** Start of EXERCISE INPUT **

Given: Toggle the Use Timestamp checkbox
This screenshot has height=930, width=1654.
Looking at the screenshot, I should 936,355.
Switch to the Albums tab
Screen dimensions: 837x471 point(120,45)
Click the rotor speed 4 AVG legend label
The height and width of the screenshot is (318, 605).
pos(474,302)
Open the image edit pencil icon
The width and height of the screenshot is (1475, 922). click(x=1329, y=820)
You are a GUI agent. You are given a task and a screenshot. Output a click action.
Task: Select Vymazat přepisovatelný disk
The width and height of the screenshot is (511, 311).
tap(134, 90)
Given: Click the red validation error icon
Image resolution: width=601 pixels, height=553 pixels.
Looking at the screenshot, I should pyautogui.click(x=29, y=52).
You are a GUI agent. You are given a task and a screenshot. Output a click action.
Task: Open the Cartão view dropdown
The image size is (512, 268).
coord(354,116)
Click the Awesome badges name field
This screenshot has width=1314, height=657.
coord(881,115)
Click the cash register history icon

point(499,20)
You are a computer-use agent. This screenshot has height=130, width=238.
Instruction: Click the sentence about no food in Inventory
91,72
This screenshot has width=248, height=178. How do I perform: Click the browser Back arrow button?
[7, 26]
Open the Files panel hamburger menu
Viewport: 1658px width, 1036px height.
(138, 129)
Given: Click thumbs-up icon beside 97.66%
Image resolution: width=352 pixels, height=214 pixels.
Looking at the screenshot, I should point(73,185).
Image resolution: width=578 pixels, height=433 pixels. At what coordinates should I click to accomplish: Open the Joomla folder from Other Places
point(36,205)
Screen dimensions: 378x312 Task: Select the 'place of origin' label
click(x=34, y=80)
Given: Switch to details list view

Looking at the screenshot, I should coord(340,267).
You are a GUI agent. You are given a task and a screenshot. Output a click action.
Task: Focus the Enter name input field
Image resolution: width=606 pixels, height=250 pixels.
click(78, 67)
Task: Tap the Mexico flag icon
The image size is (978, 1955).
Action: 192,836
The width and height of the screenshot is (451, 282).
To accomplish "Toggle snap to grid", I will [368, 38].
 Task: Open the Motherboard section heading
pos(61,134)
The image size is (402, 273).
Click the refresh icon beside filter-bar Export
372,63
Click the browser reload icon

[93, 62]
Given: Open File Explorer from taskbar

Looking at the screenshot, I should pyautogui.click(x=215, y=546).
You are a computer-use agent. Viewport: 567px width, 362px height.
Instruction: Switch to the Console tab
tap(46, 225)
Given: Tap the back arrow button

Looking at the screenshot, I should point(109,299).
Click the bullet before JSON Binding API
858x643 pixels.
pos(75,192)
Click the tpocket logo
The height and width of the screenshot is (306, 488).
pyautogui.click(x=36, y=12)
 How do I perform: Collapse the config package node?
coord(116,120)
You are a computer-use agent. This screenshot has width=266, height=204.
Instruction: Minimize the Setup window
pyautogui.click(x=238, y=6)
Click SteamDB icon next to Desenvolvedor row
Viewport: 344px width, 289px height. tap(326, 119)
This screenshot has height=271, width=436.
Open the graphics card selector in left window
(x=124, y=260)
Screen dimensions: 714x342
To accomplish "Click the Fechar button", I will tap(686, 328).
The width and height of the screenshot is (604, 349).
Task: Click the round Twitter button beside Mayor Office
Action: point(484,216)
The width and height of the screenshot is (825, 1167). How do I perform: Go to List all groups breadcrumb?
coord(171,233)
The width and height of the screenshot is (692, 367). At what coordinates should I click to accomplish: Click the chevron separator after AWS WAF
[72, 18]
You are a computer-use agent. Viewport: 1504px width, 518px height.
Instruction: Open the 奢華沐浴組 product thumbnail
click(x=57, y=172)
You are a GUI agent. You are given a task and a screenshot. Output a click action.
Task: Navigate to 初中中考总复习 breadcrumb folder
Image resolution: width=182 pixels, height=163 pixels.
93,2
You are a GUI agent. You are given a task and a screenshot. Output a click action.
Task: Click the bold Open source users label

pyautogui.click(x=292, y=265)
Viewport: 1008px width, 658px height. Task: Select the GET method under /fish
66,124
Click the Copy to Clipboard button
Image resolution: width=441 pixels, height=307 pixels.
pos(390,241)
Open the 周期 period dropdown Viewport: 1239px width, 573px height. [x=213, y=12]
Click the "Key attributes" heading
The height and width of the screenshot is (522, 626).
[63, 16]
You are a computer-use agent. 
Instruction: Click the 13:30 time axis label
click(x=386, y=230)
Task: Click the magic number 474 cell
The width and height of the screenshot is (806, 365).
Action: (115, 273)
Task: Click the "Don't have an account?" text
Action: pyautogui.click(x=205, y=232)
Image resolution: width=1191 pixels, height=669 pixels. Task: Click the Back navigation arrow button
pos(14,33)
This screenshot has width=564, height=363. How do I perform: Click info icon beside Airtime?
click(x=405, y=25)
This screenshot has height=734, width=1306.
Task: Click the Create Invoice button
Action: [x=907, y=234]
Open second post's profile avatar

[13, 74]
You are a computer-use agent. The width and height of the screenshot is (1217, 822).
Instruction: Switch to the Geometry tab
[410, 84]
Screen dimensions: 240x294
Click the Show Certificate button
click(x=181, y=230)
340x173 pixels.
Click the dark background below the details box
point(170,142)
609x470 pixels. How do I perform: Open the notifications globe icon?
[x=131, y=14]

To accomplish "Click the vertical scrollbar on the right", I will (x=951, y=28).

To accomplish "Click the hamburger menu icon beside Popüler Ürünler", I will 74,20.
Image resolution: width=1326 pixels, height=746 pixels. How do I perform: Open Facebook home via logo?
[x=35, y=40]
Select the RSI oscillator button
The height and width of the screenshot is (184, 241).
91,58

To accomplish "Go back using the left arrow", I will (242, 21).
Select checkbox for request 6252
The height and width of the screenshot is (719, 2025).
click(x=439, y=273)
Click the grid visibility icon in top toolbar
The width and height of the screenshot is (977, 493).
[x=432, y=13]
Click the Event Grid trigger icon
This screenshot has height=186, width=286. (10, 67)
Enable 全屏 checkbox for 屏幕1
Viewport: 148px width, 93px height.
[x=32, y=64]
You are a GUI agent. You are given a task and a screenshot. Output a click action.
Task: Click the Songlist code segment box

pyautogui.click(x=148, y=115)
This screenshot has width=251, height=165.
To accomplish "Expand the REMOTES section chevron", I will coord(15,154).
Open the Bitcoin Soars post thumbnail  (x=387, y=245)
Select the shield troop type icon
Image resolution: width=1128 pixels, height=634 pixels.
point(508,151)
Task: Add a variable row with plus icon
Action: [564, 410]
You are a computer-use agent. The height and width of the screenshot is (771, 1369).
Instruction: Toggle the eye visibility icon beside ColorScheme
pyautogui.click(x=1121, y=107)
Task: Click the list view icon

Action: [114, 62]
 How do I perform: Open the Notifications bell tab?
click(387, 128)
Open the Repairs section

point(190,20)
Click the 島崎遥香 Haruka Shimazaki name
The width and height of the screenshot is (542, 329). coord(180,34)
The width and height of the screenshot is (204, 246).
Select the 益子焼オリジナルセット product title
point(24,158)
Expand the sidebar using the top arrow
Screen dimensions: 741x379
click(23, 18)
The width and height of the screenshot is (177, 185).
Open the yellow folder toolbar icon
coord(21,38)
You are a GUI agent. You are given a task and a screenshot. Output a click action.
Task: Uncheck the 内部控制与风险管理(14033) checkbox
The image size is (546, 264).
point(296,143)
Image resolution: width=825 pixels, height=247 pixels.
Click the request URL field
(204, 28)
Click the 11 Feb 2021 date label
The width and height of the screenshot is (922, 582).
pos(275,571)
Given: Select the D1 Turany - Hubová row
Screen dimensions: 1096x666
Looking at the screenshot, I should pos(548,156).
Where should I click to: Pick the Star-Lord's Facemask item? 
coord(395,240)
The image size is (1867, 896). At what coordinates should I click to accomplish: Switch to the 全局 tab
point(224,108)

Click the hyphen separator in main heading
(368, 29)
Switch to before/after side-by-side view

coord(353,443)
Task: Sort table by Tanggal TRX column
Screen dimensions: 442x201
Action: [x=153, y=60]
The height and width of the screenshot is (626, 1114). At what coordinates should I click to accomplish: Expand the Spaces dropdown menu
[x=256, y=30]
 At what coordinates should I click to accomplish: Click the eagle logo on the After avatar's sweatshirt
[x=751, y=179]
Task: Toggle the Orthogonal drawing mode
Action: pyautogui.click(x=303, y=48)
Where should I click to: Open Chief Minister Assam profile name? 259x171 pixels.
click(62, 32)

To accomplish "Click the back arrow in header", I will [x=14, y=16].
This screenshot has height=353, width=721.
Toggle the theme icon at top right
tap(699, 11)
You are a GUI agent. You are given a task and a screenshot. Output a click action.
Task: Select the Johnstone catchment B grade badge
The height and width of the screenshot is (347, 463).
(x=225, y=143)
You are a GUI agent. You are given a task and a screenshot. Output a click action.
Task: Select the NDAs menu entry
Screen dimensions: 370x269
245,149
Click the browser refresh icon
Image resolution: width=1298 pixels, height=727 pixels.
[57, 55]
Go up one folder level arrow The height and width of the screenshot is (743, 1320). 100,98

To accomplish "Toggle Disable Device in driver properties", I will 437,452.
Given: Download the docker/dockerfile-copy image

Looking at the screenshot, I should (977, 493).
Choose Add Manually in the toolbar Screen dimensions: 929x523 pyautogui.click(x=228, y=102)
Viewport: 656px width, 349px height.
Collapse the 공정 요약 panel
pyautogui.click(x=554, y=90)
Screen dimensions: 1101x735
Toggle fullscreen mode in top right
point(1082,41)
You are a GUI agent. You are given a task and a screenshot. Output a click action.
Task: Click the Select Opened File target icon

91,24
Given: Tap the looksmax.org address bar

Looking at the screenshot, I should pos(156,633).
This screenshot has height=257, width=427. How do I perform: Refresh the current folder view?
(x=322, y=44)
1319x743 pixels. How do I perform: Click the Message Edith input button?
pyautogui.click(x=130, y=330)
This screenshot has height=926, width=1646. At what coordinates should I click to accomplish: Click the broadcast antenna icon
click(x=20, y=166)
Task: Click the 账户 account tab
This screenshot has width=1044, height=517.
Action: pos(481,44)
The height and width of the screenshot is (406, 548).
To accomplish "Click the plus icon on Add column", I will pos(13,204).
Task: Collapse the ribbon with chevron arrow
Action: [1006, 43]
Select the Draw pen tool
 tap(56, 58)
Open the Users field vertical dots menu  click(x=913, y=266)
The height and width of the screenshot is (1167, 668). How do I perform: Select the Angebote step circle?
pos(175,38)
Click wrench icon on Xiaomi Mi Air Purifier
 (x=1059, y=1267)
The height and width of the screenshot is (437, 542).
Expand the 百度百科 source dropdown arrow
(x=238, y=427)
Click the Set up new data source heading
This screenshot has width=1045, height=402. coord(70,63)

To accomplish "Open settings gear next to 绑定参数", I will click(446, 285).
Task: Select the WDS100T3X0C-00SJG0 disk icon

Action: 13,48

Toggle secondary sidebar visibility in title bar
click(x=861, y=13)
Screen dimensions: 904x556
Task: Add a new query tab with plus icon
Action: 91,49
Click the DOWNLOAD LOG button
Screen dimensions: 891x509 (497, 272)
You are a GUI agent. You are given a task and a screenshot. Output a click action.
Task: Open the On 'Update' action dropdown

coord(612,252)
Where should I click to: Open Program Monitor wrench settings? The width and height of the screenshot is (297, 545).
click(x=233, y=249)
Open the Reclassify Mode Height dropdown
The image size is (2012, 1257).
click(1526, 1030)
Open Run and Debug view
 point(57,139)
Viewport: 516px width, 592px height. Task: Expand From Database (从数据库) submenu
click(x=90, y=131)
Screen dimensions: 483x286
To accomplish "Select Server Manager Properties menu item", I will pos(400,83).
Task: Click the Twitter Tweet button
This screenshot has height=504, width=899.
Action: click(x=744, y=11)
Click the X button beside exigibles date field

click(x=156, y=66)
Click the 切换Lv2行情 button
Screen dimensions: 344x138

** End of EXERCISE INPUT **

» THE TASK:
What do you get when you return everything in the listing above from the line containing "Click the 11 Feb 2021 date label" down to the line containing "[x=256, y=30]", unchanged and with both of those lines included?

» FINISHED ANSWER:
Click the 11 Feb 2021 date label
The width and height of the screenshot is (922, 582).
pos(275,571)
Given: Select the D1 Turany - Hubová row
Screen dimensions: 1096x666
Looking at the screenshot, I should pos(548,156).
Where should I click to: Pick the Star-Lord's Facemask item? 
coord(395,240)
The image size is (1867, 896). At what coordinates should I click to accomplish: Switch to the 全局 tab
point(224,108)

Click the hyphen separator in main heading
(368, 29)
Switch to before/after side-by-side view

coord(353,443)
Task: Sort table by Tanggal TRX column
Screen dimensions: 442x201
Action: [x=153, y=60]
The height and width of the screenshot is (626, 1114). At what coordinates should I click to accomplish: Expand the Spaces dropdown menu
[x=256, y=30]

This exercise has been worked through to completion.